Disk lease not released when owning sandbox dies, blocking restarts for ~lease-timeout

Done runtime Bug public
phinze phinze Opened Jun 22, 2026 Updated Jun 23, 2026

Observed on club debugging jobsv2 (koikonom/jobsv2): a fixed-scale-1 app with a single-writer persistent disk (jobs-data, 8GB, mounted /data/, holds a DuckDB file at /data/merged.duckdb).

When a sandbox holding a single-writer disk lease is marked DEAD (here: a failed 15s port health check), its disk lease stays status.bound instead of releasing. Every subsequent boot attempt then fails volume config with disk … has an active lease (status.bound) for sandbox … and is itself marked DEAD. The lease only frees on timeout, which I observed taking ~66 minutes (bound ~14:07, released ~15:14).

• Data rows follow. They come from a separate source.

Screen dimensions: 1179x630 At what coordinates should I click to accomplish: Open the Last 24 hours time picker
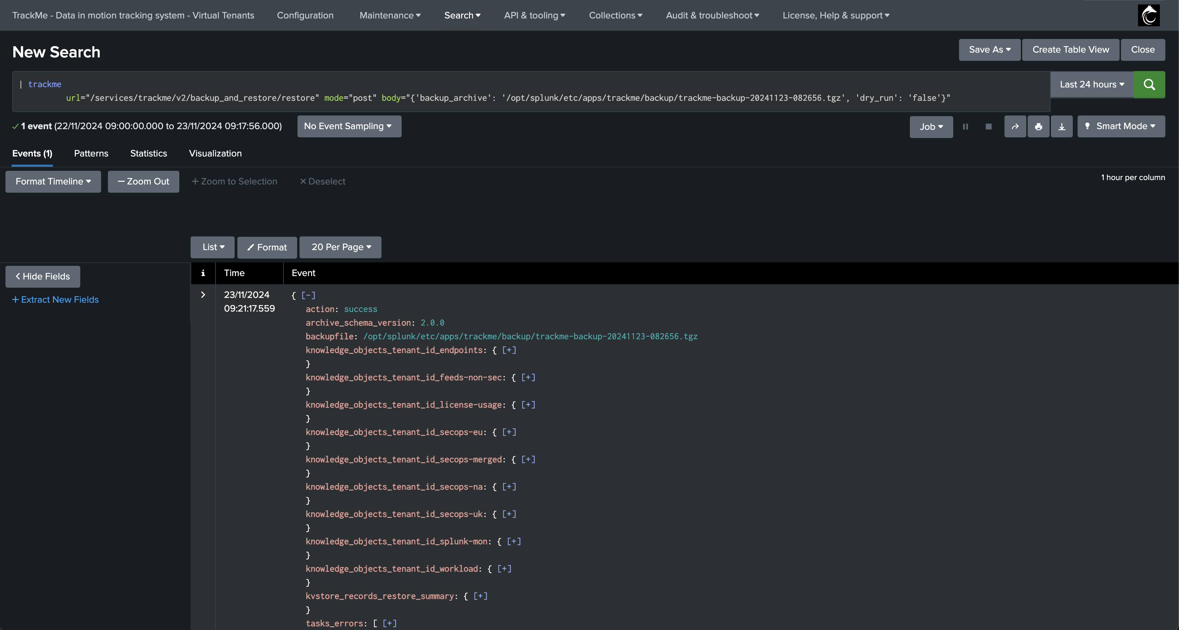tap(1092, 84)
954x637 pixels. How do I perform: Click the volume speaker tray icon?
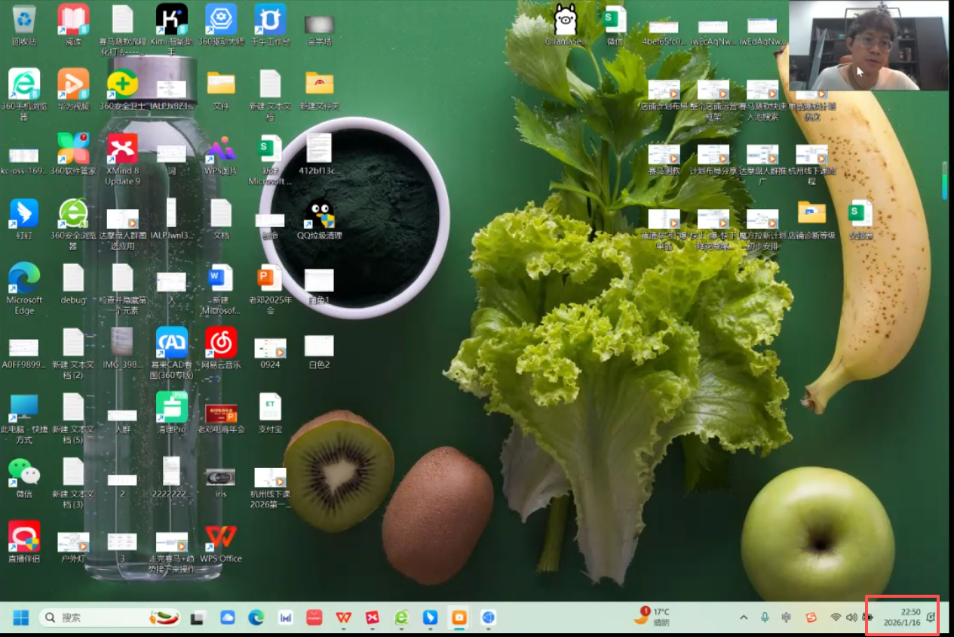click(x=851, y=617)
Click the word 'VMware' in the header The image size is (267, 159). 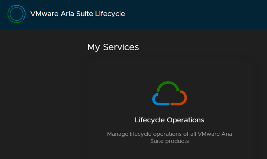[45, 14]
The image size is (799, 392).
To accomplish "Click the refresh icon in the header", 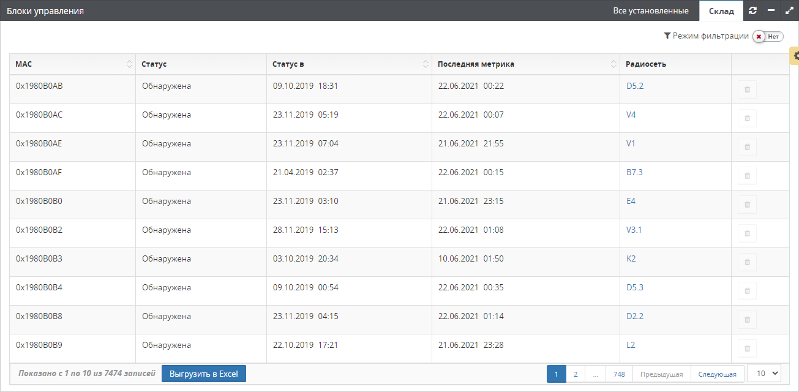I will tap(753, 10).
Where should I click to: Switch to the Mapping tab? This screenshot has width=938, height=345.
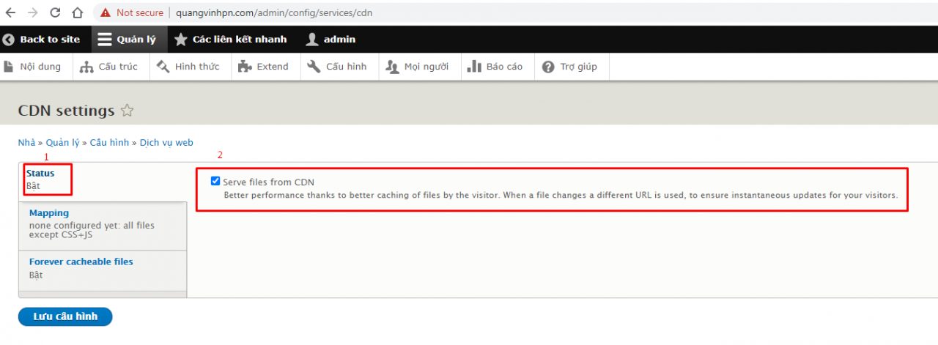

This turns a quick app misconfiguration (binding the wrong port) into a ~1-hour wedge plus a graveyard of dozens of DEAD jobsv2-web-* sandboxes, and it's self-perpetuating: when the stale lease finally frees, the replacement grabs it, dies the same way, and re-locks the disk.

Expected: when a sandbox transitions to a terminal/DEAD state, its disk leases should release promptly (or be preemptable by a newer sandbox for the same service), so a replacement can boot without waiting out the full lease timeout.

Evidence: journalctl -u miren.service on miren-club, grep disk-CcAtEJ8SEjy8dKKYLgyih. Key lines: sandbox boot failed, marking DEAD … has an active lease (status.bound); lease disk-lease-CcCkP6Z… bound 14:07, released 15:14.